DOMINGO 20 DE FEBRERO DE 2000

El nuevo orden mundial que nunca existió
 
Las  guerras  globales
DEL FIN DE SIGLO
 
Eduardo SUBIRATS
Del Golfo Pérsico a Chechenia se ha buscado la representación política de la destrucción como verdadera construcción civilizadora: conflagraciones entre dispositivos técnicos con objetivos humanitarios normativos, reguladas, además, con arreglo a principios de derecho internacional y a la defensa de los derechos humanos. ¿Nuevo orden mundial? Más bien la continuación de una historia conocida desde el lanzamiento de las primeras bombas atómicas. Y la prueba de que persiste el mismo desequilibrio social y político que existía bajo la tensión bipolar de los superestados nucleares

yugoslavia-kosovo-gitanos c e pronto, cuando nadie parecía esperarlo, en una aldea global fascinada por la caída del Muro de Berlín y el final de la Guerra Fría, estallaron nuevas guerras, las nuevas guerras del fin de siglo. Todas ellas estaban relacionadas directa o indirectamente con los desequilibrios políticos y militares internacionales que la desintegración de los regímenes comunistas de Europa Oriental y Rusia había acarreado. Una tras otra, estas guerras se ponían en escena, sin embargo, como instrumentos de un renovado orden político internacional, bajo la hegemonía ejemplar de un único superpoder mundial. La Guerra del Golfo Pérsico, Somalia, las llamadas guerras antiterroristas y antiguerrilla, las sucesivas guerras de los Balcanes, las dos guerras del Cáucaso, las guerras al narcotráfico... todas ellas se legitimaban como la puerta abierta a un nuevo equilibrio planetario que dejaba a sus espaldas las insoportables tensiones psicológicas y políticas de un sistema internacional bipolar, sostenido bajo el principio disuasorio del holocausto nuclear. Política y militarmente todas ellas han pretendido articular un nuevo sistema descentralizado de poderes regionales, un renovado ideal de civilización universal en torno de los valores del libre mercado y la integración electrónica del planeta, una expansión ilimitada del poder tecnológico y un limitado concepto de democracia.

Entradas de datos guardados
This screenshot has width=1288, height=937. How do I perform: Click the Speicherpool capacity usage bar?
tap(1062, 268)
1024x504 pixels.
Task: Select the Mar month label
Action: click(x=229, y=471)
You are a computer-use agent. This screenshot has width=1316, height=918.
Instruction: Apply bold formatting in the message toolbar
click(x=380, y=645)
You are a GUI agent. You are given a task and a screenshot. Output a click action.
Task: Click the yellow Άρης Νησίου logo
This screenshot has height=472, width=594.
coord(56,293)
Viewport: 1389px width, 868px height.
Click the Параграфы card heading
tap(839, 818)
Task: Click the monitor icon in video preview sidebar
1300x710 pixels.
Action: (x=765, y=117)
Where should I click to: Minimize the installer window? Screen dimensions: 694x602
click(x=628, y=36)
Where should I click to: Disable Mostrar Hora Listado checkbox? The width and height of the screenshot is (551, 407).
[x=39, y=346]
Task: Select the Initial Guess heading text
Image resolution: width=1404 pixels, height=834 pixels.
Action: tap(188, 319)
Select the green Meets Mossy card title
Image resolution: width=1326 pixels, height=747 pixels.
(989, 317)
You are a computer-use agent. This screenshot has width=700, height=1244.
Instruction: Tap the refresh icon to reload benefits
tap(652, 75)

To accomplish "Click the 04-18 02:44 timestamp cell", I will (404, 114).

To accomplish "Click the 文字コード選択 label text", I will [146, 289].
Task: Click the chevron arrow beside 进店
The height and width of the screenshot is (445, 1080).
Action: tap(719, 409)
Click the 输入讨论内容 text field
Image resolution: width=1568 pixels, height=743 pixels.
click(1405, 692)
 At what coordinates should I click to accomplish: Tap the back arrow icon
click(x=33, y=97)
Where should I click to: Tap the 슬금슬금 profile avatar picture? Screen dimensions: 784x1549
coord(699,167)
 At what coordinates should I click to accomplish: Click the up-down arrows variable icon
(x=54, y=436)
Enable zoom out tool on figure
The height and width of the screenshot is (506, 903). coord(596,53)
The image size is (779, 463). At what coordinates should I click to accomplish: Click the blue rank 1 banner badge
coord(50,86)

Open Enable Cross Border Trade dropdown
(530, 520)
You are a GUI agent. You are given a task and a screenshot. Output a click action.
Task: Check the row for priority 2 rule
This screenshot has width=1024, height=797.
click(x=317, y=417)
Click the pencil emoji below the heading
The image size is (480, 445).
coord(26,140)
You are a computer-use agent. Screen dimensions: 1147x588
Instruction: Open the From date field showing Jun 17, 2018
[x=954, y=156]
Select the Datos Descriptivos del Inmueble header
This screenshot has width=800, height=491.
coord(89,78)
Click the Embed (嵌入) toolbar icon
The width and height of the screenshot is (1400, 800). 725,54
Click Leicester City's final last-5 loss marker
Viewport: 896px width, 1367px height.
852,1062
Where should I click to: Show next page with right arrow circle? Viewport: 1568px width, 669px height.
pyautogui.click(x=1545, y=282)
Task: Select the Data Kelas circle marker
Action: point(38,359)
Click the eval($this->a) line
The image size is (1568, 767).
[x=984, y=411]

(Consigna) Continúa el artículo sobre las guerras del fin de siglo a partir de su última oración. No hace falta consultar las filas.

(Respuesta)
Formalmente, la legitimación de la guerra en nombre de un orden universal no es precisamente nueva. La Segunda Guerra Mundial, o más exactamente, su culminación con las bombas nucleares de Hiroshima y Nagasaki, se estilizó como el acto de nacimiento de un nuevo Estado mundial, inexplícitamente identificado con Estados Unidos de Norteamérica, llamado a abrazar los valores de la democracia, la igualdad social y la paz. Pero precisamente la Guerra Fría, creada por la rápida adquisición de un potencial destructivo nuclear de escala planetaria por otro sistema político rival, el de la Unión Soviética, puso de manifiesto el carácter quimérico del sueño de una paz mundial bajo la hegemonía de un único poder universal o global. Y si estas nuevas guerras finiseculares han puesto algo de manifiesto es, en primer lugar, no tanto la aparición de equilibrios nuevos, cuanto las tensiones sociales, económicas y militares que la Guerra Fría sólo pudo congelar bajo el chantaje universal del holocausto de la humanidad, pero de ningún modo podía mitigar, ni mucho menos resolver.

Las guerras de fin de siglo se han legitimado como los artífices de un nuevo orden mundial. Pero son más bien y en primer lugar la directa continuación de las guerras regionales que, desde el lanzamiento de las primeras bombas atómicas, se han sucedido ininterrumpidamente en Asia y Africa, y en América Latina. Y constituyen la más clara expresión de la persistencia del mismo desequilibrio social y político que existía bajo la tensión bipolar de los superestados nucleares. No de su superación.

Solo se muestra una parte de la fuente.